Esper belakangan ini menolak saran Trump agar mengerahkan pasukan untuk memadamkan protes di berbagai kota. Adapun Krebs berselisih paham dengan Trump soal kecurangan pemilu Amerika Serikat.
Trump juga terpantau mengawasi perubahan kebijakan, seperti pengurangan pasukan militer AS di Afghanistan dan Irak.
Berbagai kebijakan ini, yang dilakukan secara tertutup di Gedung Putih, akan berefek panjang pada AS dan negara lainnya. Ini tentu akan memperumit Biden saat dia mengambil alih jabatan presiden Januari mendatang.
Baca juga: Usai Ditinggalkan Trump, Apa yang Bisa Afghanistan Harapkan dari Biden?
Selain beberapa langkah dramatis ini, Trump memantau pekerjaan para pengacaranya yang tidak begitu berhasil menggugat hasil pilpres Amerika Serikat.
Menurut beberapa orang yang mengenal Trump, karena gugatan yang sedang bergulir itulah dia tidak menonjolkan diri akhir-akhir ini.
"Trump mencoba membiarkan gugatan hukum bermain sendiri," kata Kurt Volker, yang pernah menjabat sebagai utusan khusus presiden untuk Ukraina dan bersaksi atas upaya pemakzulan Trump oleh DPR yang dikendalikan Demokrat.
Ketika menggulirkan gugatan hukum pilpres, Trump menuduh lawan politiknya sebagai "Demokrat Kiri Radikal" yang ikut campur dalam pemilu Amerika Serikat.
Ini mencerminkan gaya sang presiden.
Trump, seperti yang dikatakan Volker, mengganggap berbagai hal sebagai serangan pribadi.
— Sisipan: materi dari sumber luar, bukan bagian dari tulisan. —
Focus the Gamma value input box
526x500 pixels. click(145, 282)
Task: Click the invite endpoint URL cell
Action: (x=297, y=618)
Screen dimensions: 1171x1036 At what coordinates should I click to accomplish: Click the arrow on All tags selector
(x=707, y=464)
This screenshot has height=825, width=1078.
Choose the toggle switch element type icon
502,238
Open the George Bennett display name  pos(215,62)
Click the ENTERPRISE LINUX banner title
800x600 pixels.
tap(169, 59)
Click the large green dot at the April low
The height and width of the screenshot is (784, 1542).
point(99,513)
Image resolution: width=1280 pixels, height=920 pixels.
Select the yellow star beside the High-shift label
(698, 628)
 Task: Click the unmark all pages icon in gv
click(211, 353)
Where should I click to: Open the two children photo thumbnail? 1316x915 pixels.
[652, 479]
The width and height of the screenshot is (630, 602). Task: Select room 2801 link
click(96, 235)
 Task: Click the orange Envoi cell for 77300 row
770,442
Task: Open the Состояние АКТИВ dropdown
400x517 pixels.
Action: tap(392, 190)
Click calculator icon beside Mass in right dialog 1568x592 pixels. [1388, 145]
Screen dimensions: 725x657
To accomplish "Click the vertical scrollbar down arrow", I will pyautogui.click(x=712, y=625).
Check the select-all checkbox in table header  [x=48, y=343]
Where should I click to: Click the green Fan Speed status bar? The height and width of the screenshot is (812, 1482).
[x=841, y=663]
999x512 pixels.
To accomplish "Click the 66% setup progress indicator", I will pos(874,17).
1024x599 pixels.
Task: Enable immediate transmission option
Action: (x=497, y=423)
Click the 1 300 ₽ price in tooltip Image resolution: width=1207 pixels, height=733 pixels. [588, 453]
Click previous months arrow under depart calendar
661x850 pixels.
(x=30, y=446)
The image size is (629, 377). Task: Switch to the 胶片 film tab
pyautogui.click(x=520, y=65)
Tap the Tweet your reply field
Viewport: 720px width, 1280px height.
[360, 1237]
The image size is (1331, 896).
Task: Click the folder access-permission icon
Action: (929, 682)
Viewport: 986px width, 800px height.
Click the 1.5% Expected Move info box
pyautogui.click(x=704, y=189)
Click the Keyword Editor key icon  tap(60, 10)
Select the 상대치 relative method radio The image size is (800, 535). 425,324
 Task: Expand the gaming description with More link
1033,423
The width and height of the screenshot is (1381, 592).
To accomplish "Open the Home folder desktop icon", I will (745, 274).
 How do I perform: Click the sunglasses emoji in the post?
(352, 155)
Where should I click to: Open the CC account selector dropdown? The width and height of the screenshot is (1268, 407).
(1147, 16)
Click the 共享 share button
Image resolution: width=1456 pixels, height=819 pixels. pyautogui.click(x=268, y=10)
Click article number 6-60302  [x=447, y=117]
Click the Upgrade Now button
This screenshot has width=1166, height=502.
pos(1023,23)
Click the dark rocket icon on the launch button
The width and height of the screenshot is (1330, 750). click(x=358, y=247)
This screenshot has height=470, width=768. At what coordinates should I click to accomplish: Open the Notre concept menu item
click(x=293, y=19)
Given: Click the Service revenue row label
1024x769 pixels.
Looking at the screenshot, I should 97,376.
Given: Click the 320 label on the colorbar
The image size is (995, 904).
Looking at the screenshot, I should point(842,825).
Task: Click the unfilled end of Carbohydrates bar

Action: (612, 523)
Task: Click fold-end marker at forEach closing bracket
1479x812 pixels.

Volker ingat pernah berbicara dengan Trump di Gedung Putih tentang kebijakan AS di Ukraina dan masalah lainnya.
Selama diskusi mereka, kata Volker, Trump berbicara seolah-olah orang-orang ingin memakzulkannya.
Baca juga: Bisakah Trump Membalik Hasil Pemilu Amerika? Begini Aturannya...
"Dia berkata mereka mencoba menjatuhkannya, siapa pun mereka. Dia merasa seperti memperjuangkan hal-hal yang ia yakini dan bahwa orang-orang bersekongkol melawannya," kata Volker.
Dalam beberapa pekan terakhir, para kritikus Trump cemas karena ia menolak membantu transisi pemerintahan.
"Sungguh situasi yang tragis melihat sesuatu seperti ini. Dia mendahulukan kepentingan dirinya ketimbang urusan rakyat Amerika," kata Lawrence Korb, yang menjabat sebagai asisten sekretaris pertahanan di era pemerintahan Ronald Reagan.
"Bahkan jika ia menolak hasil pilpres, ia semestinya tetap bisa mengarahkan orang-orang Biden dan menyiapkan mereka."
Namun, pendukung Trump tetap bersimpati kepadanya. Jutaan orang di seluruh AS memiliki pandangan yang sama dengannya. Hampir tiga perempat dari anggota dan simpatisan Partai Republik, menurut sebuah jajak pendapat, meragukan kemenangan Biden di pilpres AS 2020.